A pobreza galopante que bate à nossa porta exige respostas eficientes, articulação e trabalho em rede, cujas malhas deverão ser suficientemente apertadas para não deixar ninguém para trás, nem desperdiçar esforços e recursos. Nunca como agora foi tão determinante a cooperação entre as diversas organizações que prestam auxílio aos mais necessitados. Aqui o poder autárquico podia fazer muito mais, liderando a concertação e a cooperação. Mas se não forem as autarquias, que sejam as próprias instituições a organizar-se. Para tal, é preciso prescindir da “lógica de capelinha”, cooperando para “mapear” a pobreza e os sinais de exclusão, para identificar os recursos e as competências disponíveis, para resolver os problemas.

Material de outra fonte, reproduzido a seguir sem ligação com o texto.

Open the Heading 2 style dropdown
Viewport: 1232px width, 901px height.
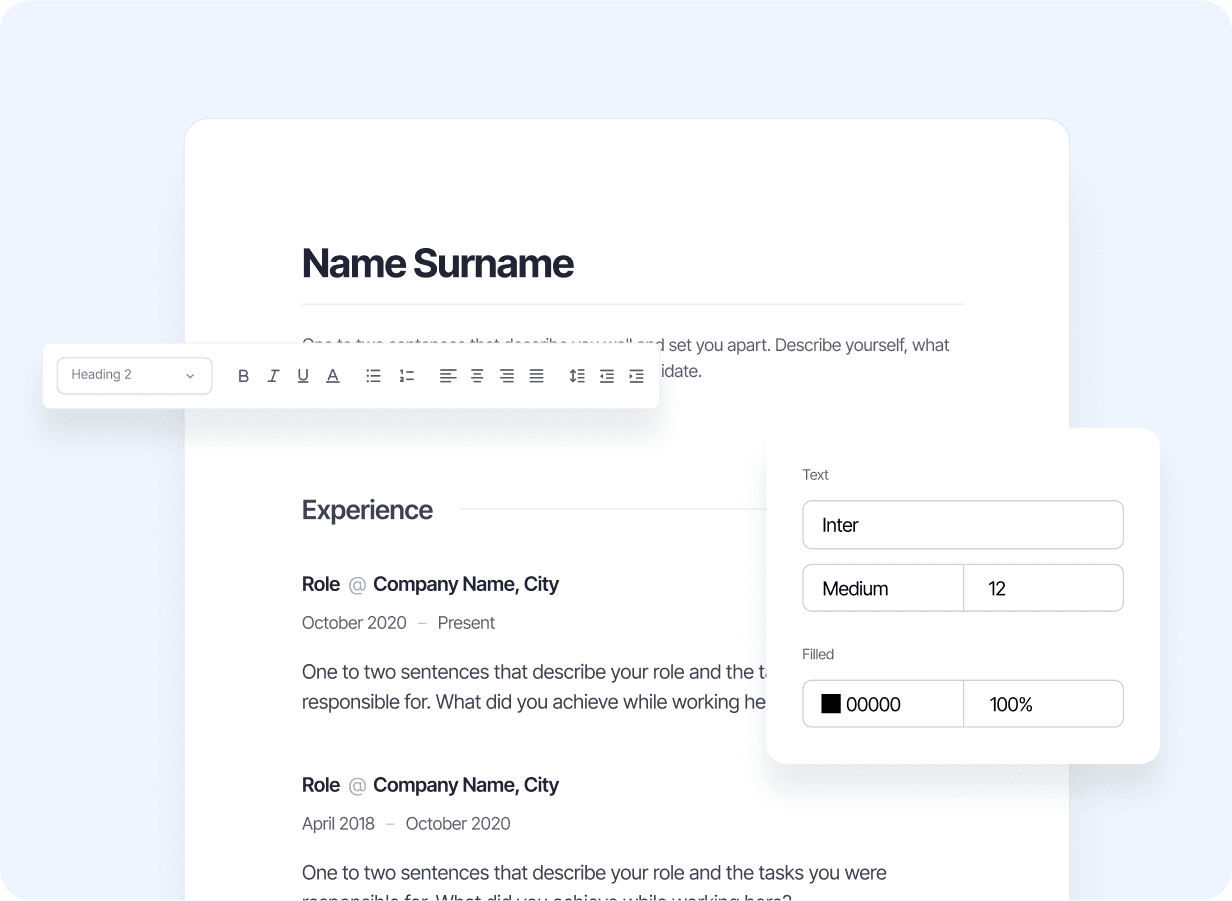pyautogui.click(x=134, y=376)
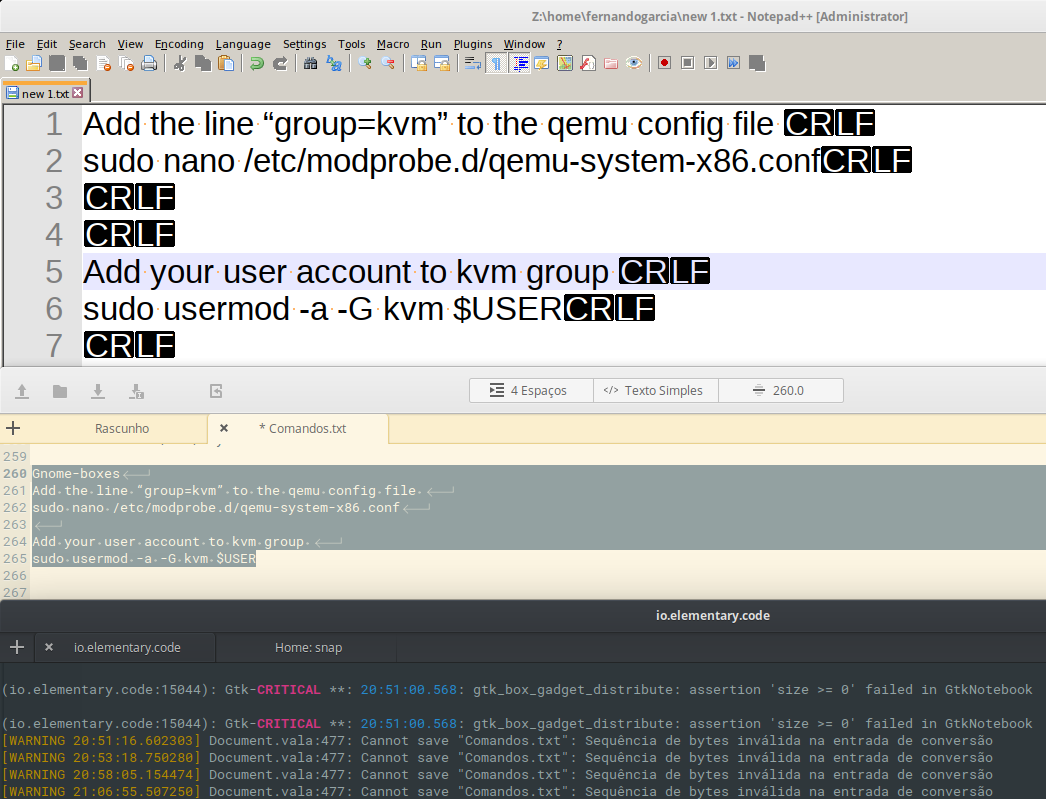1046x799 pixels.
Task: Open the "4 Espaços" indentation selector
Action: pos(531,391)
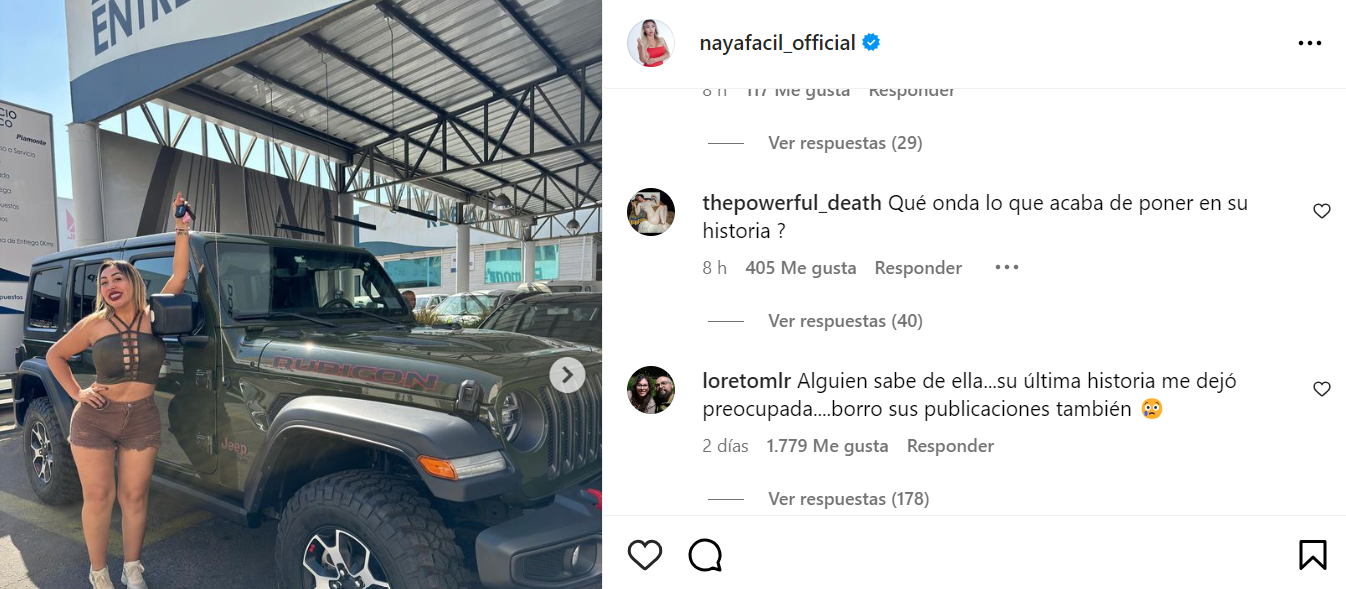Screen dimensions: 1346x589
Task: Expand Ver respuestas (40)
Action: [x=845, y=321]
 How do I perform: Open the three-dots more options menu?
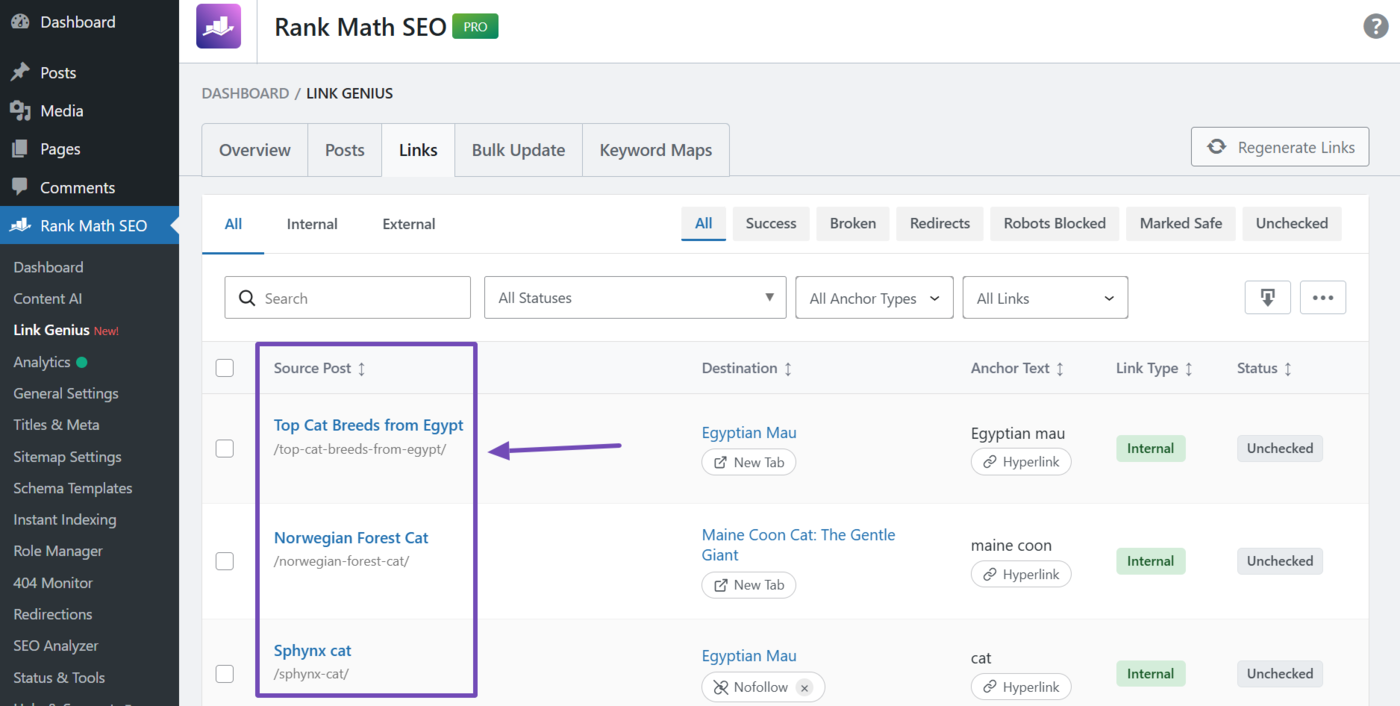point(1322,298)
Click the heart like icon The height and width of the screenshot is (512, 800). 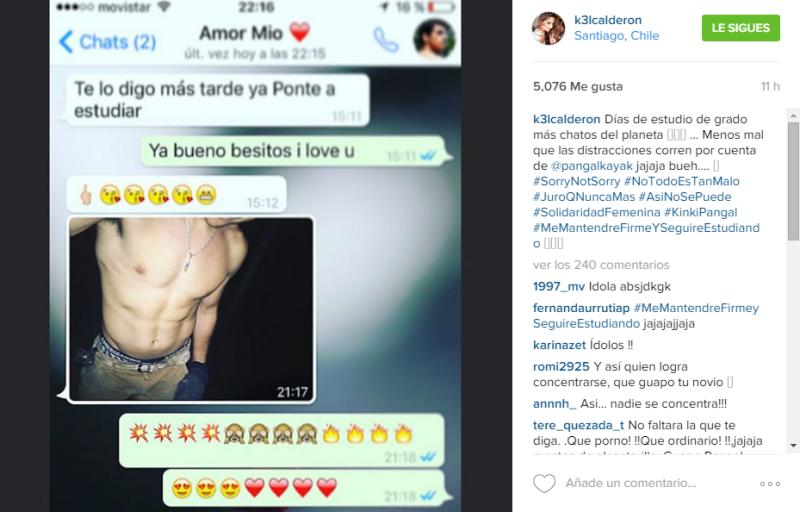(x=544, y=483)
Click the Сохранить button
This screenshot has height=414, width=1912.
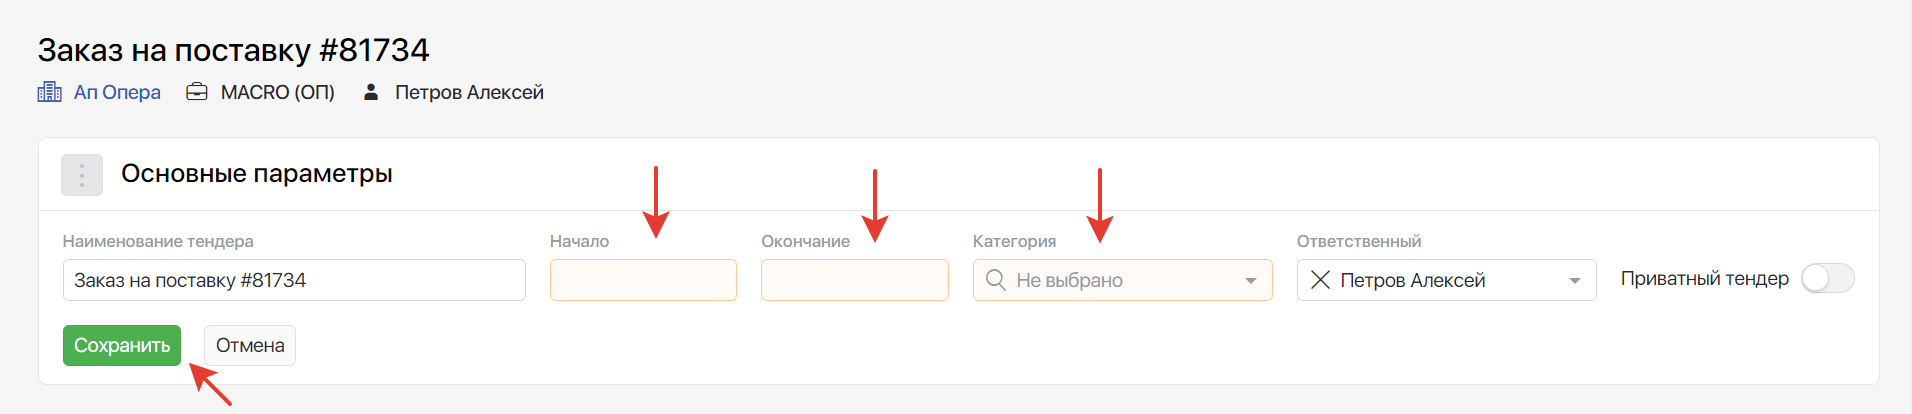(x=122, y=346)
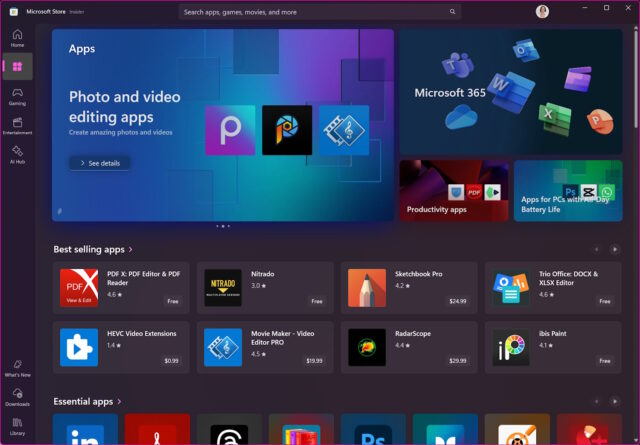Click the See details button

99,163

Para que esta tarefa de todos tenha os resultados desejados, as instituições de solidariedade, que são quem melhor conhece os problemas sociais, deverão também articular-se com os organismos públicos (centrais e locais), com as empresas e o comércio. Os problemas são multidimensionais, pelo que exigem soluções integradas, que recorram a uma partilha de recursos e competências. Pode ser necessário dar guarida a uma pessoa que ficou sem abrigo, matar-lhe a fome, acompanhar a situação escolar dos filhos, tratar uma doença física ou psicológica, ajudá-la a encontrar emprego, possibilitar-lhe uma formação adequada, e por aí adiante, numa complexidade que nenhum texto explica. Também pode acontecer que algumas pessoas estejam a ser duplamente apoiadas, enquanto outras, por desconhecimento ou por vergonha, se mantenham prisioneiras de uma pobreza silenciosa. A partilha de conhecimento, de boas práticas, de inovação, de técnicos e de recursos, pelo menos ao nível concelhio, permitirá servir melhor e poupar muito dinheiro.
Se a solidariedade é uma urgente ponta da meada, convirá não perder a outra: criar riqueza, criar emprego, fomentar o desenvolvimento, sair da crise.